By Kristi | Published | 3 Comments
There are moments in our life we can recall so vividly, ones that replay in our minds over and over. We remember every detail, what was said, where we were. I had my umbrella ready, but it would be little protection from the blast I would encounter on that stormy October day, 1998: the day Jonathan was diagnosed with autism.
Almost a year prior to that day, my suspicions that autism was a factor in Jonathan’s behavior increased with each passing day. At the age of 2, his language skills began to slide; he used more finger-pointing for what he wanted instead of asking and spent more time isolating himself, not engaging in play with his sister. At his 2 year check-up, our pediatrician seemed unconcerned and very confident that Jonathan’s language would increase. According to him, boys tended to be slower at acquiring language, especially for one who had a very verbal older sister as Jonathan did.
I mentioned to the pediatrician that at times, Jonathan would line up his cars but not really play with them. He also liked to watch certain parts of videos over and over again and didn’t make eye contact with strangers. Again, he seemed unfazed by this information and chalked it up to a “boys will be boys” scenario. I think part of me was relieved when we left the appointment because I had started my own investigation and what my searches revealed was a very complicated and unknown prospect. Since he was a doctor, I put my confidence in his analysis. But by the time Jonathan was 2 1/2 years old, that confidence was gone.
I found a new pediatrician, and the experience during that visit was the complete opposite of the one I had 6 months earlier. I spoke to him about my concerns and he proceeded to do some tests there in the office. Something I noted immediately was that Jonathan did not make eye contact with the doctor, even when he spoke directly to him. Jonathan was also unable to complete any of the tasks he was asked to perform.
At that point, my heart sank and I knew my suspicions were now a likely reality. The doctor was very kind and wanted to do some further testing to rule out hearing loss as a possibility. But I knew Jonathan could hear just fine, and I wasn’t willing to wait any longer. I dove right in and asked the question: “You think he has autism, don’t you?”. He was a bit taken aback by my directness, but I could tell by the look on his face that he did in fact suspect autism was the likeliest explanation.
Nevertheless, we proceeded with the hearing test, which Jonathan passed with flying colors. We were then referred to the Birth to Three Education Services. They asked many questions regarding Jonathan’s development and scheduled several appointments for a series of tests. Ultimately, they saw developmental delays and suggested a formal diagnosis so that Jonathan would qualify for future services and support, leading us to the first of two psychiatrists.
Jonathan was in rare form at the first psychiatrist appointment. He climbed all over the doctor’s office and we could not get him to sit still! That led the doctor to believe that Jonathan was not autistic but rather had ADHD. However, that did not explain why Jonathan could not verbalize or interact with others. It wasn’t until we went to the Children’s Hospital in Omaha for the second psychiatrist appointment that my hunch was officially corroborated by a doctor.

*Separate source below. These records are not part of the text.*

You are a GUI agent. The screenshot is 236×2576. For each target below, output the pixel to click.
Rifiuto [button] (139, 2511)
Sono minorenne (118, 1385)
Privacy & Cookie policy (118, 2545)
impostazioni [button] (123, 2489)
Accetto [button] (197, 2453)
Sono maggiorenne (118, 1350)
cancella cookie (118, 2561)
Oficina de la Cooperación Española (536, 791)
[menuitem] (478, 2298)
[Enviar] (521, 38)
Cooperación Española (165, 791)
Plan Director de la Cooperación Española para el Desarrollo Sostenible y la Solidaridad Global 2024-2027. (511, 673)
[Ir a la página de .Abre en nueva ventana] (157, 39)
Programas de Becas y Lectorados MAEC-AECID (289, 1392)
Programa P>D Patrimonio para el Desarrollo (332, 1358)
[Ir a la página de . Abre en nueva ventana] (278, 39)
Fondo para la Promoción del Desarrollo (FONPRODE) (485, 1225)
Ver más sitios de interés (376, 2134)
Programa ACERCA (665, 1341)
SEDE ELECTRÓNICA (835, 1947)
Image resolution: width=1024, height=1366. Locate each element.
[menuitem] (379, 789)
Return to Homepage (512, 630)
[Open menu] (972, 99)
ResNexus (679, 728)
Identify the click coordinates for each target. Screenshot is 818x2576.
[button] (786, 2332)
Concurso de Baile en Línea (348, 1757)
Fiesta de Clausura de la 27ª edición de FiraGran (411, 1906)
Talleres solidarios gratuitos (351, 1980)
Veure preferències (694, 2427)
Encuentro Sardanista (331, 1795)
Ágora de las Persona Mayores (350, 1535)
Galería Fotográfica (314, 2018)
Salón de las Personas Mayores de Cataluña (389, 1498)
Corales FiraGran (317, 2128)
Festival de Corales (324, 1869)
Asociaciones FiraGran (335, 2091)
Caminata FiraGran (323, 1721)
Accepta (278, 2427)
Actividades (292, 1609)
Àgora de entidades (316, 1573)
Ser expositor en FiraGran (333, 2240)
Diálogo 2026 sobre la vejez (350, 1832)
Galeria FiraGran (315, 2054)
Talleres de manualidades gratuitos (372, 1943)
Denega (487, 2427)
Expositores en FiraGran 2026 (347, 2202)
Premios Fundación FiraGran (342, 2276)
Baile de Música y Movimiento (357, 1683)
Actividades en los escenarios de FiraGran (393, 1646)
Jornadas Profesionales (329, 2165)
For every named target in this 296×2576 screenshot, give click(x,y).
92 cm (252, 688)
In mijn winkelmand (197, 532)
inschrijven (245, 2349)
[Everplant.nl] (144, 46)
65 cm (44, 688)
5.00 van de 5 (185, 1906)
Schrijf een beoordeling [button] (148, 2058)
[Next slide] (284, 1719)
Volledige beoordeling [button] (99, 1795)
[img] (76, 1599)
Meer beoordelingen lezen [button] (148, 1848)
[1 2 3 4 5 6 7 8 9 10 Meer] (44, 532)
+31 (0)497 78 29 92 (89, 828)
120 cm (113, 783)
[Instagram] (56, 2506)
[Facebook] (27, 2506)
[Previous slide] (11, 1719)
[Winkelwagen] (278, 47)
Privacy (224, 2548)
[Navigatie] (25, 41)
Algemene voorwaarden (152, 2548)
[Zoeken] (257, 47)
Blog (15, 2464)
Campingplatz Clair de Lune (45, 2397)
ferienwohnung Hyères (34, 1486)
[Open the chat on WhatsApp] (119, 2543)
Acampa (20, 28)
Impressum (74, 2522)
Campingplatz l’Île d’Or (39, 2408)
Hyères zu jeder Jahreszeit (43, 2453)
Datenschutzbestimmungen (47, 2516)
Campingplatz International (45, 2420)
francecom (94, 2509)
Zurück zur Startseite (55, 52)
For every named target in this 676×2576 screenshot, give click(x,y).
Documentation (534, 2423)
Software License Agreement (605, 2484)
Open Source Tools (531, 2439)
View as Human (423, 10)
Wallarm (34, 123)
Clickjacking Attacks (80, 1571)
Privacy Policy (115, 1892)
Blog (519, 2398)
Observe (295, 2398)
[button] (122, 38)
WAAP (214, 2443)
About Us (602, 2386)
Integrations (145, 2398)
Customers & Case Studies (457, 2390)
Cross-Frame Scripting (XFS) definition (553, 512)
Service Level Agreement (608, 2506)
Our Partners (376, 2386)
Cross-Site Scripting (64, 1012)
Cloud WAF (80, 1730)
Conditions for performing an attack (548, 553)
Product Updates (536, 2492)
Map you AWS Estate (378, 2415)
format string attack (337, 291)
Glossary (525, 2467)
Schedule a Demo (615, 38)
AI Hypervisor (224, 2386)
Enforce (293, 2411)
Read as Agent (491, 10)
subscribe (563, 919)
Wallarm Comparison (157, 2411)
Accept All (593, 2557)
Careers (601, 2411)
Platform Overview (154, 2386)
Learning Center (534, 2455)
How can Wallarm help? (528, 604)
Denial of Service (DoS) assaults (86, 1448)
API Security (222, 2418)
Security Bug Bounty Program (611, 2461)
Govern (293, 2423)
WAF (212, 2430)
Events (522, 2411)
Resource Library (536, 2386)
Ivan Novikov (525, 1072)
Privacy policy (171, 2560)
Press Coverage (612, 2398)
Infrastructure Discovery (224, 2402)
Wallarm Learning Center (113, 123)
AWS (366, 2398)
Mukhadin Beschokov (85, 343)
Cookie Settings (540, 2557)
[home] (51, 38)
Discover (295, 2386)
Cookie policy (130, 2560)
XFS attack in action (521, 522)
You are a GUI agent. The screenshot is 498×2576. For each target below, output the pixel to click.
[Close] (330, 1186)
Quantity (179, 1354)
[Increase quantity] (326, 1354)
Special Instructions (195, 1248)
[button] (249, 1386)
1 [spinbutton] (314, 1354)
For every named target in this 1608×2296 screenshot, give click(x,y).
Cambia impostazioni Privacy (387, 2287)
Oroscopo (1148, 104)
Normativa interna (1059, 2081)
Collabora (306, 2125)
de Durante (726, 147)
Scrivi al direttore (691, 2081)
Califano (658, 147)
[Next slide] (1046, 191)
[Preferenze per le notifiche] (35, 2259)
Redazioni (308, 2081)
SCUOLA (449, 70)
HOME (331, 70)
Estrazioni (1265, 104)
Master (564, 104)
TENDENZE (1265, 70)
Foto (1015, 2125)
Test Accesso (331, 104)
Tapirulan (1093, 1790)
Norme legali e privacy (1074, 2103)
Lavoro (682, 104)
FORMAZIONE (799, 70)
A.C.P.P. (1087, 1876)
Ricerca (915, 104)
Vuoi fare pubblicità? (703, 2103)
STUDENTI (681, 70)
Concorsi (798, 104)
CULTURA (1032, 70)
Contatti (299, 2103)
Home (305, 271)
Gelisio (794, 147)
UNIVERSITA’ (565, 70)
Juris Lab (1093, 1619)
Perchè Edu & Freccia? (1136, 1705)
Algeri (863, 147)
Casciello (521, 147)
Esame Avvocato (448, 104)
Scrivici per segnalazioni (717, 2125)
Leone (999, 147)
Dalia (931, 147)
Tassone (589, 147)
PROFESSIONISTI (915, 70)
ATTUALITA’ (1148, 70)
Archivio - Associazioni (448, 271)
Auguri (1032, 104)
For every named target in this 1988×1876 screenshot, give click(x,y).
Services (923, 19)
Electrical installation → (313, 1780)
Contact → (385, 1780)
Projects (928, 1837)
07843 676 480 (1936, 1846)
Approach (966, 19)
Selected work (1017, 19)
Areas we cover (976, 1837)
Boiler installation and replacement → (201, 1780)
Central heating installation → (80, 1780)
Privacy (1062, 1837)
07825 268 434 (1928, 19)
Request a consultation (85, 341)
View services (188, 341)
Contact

At that point, I was pretty much a rookie to the world of autism. When we arrived, I was directed to sit outside of an observation room fitted with a two-way window. Inside the room, there were toys and various other items, as well as two therapists waiting for Jonathan. One of the therapists escorted him inside and commenced the tests, with the psychiatrist and another observer watching the interactions from the other side of the window.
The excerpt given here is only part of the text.